- _What this task involves_: Reproduce all entries verbatim, with nothing added or dropped.

(Collected data entries)

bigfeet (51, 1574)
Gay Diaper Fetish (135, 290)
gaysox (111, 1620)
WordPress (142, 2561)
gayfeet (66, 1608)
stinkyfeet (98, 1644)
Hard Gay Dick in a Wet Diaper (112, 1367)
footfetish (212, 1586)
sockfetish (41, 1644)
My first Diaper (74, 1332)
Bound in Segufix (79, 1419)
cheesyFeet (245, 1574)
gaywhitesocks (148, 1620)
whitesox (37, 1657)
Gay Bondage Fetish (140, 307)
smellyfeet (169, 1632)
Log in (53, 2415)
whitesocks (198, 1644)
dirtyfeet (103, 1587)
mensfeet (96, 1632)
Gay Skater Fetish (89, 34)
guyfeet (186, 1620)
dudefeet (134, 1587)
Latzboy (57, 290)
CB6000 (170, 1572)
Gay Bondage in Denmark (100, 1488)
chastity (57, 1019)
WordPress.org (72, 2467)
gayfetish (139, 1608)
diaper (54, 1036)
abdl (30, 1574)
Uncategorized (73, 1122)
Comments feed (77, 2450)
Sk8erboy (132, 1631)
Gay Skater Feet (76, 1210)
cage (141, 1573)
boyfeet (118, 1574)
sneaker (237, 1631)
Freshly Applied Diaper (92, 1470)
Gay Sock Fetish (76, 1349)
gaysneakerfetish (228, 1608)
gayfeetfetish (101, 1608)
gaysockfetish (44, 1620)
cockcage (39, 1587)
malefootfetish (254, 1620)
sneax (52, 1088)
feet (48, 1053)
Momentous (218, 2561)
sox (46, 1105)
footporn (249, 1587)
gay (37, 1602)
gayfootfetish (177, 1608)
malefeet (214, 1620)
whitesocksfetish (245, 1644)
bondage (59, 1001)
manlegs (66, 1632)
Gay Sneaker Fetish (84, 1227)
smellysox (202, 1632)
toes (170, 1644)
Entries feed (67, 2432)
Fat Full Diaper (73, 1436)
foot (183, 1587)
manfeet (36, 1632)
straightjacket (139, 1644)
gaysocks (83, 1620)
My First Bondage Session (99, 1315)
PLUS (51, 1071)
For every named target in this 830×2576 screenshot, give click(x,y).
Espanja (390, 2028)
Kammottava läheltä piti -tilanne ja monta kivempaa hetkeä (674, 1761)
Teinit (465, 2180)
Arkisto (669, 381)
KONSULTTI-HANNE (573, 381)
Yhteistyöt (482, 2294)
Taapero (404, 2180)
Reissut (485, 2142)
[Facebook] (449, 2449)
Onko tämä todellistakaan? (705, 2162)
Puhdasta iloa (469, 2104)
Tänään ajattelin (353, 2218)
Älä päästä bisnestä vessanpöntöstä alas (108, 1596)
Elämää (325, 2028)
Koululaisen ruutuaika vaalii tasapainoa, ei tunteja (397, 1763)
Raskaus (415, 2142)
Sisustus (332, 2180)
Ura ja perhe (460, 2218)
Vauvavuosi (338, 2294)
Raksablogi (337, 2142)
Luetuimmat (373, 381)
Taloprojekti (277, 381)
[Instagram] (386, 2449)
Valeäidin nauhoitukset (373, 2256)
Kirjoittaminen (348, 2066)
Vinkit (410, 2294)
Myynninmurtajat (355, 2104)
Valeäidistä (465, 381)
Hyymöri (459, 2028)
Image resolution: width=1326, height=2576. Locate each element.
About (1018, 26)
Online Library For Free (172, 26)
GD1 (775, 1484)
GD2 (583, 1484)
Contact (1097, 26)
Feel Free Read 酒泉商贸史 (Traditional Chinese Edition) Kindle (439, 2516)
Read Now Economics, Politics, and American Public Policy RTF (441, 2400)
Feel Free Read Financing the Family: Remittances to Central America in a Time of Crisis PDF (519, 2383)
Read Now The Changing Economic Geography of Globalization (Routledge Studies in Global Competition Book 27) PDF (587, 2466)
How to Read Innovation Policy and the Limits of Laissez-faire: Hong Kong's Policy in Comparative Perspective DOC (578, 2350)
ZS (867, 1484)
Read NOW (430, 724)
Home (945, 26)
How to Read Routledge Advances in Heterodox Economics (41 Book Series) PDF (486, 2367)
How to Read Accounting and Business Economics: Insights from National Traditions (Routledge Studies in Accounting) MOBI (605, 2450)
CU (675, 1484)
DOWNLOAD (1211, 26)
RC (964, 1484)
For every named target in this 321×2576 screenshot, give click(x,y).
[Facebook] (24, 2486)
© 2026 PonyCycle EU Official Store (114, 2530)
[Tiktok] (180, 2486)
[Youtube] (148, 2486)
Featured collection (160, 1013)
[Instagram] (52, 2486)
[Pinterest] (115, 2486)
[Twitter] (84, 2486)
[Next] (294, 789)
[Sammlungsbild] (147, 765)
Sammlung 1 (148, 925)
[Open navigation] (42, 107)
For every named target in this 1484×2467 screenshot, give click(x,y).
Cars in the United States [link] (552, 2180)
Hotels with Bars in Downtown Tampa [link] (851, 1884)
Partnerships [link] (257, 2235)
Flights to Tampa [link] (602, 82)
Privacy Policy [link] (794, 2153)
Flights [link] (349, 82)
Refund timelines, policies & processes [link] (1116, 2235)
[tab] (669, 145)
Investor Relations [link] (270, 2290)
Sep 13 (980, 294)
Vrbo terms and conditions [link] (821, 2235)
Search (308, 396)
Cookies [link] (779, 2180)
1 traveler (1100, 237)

- _Task solution_:
bigfeet (51, 1574)
Gay Diaper Fetish (135, 290)
gaysox (111, 1620)
WordPress (142, 2561)
gayfeet (66, 1608)
stinkyfeet (98, 1644)
Hard Gay Dick in a Wet Diaper (112, 1367)
footfetish (212, 1586)
sockfetish (41, 1644)
My first Diaper (74, 1332)
Bound in Segufix (79, 1419)
cheesyFeet (245, 1574)
gaywhitesocks (148, 1620)
whitesox (37, 1657)
Gay Bondage Fetish (140, 307)
smellyfeet (169, 1632)
Log in (53, 2415)
whitesocks (198, 1644)
dirtyfeet (103, 1587)
mensfeet (96, 1632)
Gay Skater Fetish (89, 34)
guyfeet (186, 1620)
dudefeet (134, 1587)
Latzboy (57, 290)
CB6000 (170, 1572)
Gay Bondage in Denmark (100, 1488)
chastity (57, 1019)
WordPress.org (72, 2467)
gayfetish (139, 1608)
diaper (54, 1036)
abdl (30, 1574)
Uncategorized (73, 1122)
Comments feed (77, 2450)
Sk8erboy (132, 1631)
Gay Skater Feet (76, 1210)
cage (141, 1573)
boyfeet (118, 1574)
sneaker (237, 1631)
Freshly Applied Diaper (92, 1470)
Gay Sock Fetish (76, 1349)
gaysneakerfetish (228, 1608)
gayfeetfetish (101, 1608)
gaysockfetish (44, 1620)
cockcage (39, 1587)
malefootfetish (254, 1620)
sneax (52, 1088)
feet (48, 1053)
Momentous (218, 2561)
sox (46, 1105)
footporn (249, 1587)
gay (37, 1602)
gayfootfetish (177, 1608)
malefeet (214, 1620)
whitesocksfetish (245, 1644)
bondage (59, 1001)
manlegs (66, 1632)
Gay Sneaker Fetish (84, 1227)
smellysox (202, 1632)
toes (170, 1644)
Entries feed (67, 2432)
Fat Full Diaper (73, 1436)
foot (183, 1587)
manfeet (36, 1632)
straightjacket (139, 1644)
gaysocks (83, 1620)
My First Bondage Session (99, 1315)
PLUS (51, 1071)
For every named target in this 830×2576 screenshot, give click(x,y).
Espanja (390, 2028)
Kammottava läheltä piti -tilanne ja monta kivempaa hetkeä (674, 1761)
Teinit (465, 2180)
Arkisto (669, 381)
KONSULTTI-HANNE (573, 381)
Yhteistyöt (482, 2294)
Taapero (404, 2180)
Reissut (485, 2142)
[Facebook] (449, 2449)
Onko tämä todellistakaan? (705, 2162)
Puhdasta iloa (469, 2104)
Tänään ajattelin (353, 2218)
Älä päästä bisnestä vessanpöntöstä alas (108, 1596)
Elämää (325, 2028)
Koululaisen ruutuaika vaalii tasapainoa, ei tunteja (397, 1763)
Raskaus (415, 2142)
Sisustus (332, 2180)
Ura ja perhe (460, 2218)
Vauvavuosi (338, 2294)
Raksablogi (337, 2142)
Luetuimmat (373, 381)
Taloprojekti (277, 381)
[Instagram] (386, 2449)
Valeäidin nauhoitukset (373, 2256)
Kirjoittaminen (348, 2066)
Vinkit (410, 2294)
Myynninmurtajat (355, 2104)
Valeäidistä (465, 381)
Hyymöri (459, 2028)
Image resolution: width=1326, height=2576. Locate each element.
About (1018, 26)
Online Library For Free (172, 26)
GD1 (775, 1484)
GD2 (583, 1484)
Contact (1097, 26)
Feel Free Read 酒泉商贸史 (Traditional Chinese Edition) Kindle (439, 2516)
Read Now Economics, Politics, and American Public Policy RTF (441, 2400)
Feel Free Read Financing the Family: Remittances to Central America in a Time of Crisis PDF (519, 2383)
Read Now The Changing Economic Geography of Globalization (Routledge Studies in Global Competition Book 27) PDF (587, 2466)
How to Read Innovation Policy and the Limits of Laissez-faire: Hong Kong's Policy in Comparative Perspective DOC (578, 2350)
ZS (867, 1484)
Read NOW (430, 724)
Home (945, 26)
How to Read Routledge Advances in Heterodox Economics (41 Book Series) PDF (486, 2367)
How to Read Accounting and Business Economics: Insights from National Traditions (Routledge Studies in Accounting) MOBI (605, 2450)
CU (675, 1484)
DOWNLOAD (1211, 26)
RC (964, 1484)
For every named target in this 321×2576 screenshot, give click(x,y).
[Facebook] (24, 2486)
© 2026 PonyCycle EU Official Store (114, 2530)
[Tiktok] (180, 2486)
[Youtube] (148, 2486)
Featured collection (160, 1013)
[Instagram] (52, 2486)
[Pinterest] (115, 2486)
[Twitter] (84, 2486)
[Next] (294, 789)
[Sammlungsbild] (147, 765)
Sammlung 1 (148, 925)
[Open navigation] (42, 107)
For every named target in this 1484×2467 screenshot, give click(x,y).
Cars in the United States [link] (552, 2180)
Hotels with Bars in Downtown Tampa [link] (851, 1884)
Partnerships [link] (257, 2235)
Flights to Tampa [link] (602, 82)
Privacy Policy [link] (794, 2153)
Flights [link] (349, 82)
Refund timelines, policies & processes [link] (1116, 2235)
[tab] (669, 145)
Investor Relations [link] (270, 2290)
Sep 13 (980, 294)
Vrbo terms and conditions [link] (821, 2235)
Search (308, 396)
Cookies [link] (779, 2180)
1 traveler (1100, 237)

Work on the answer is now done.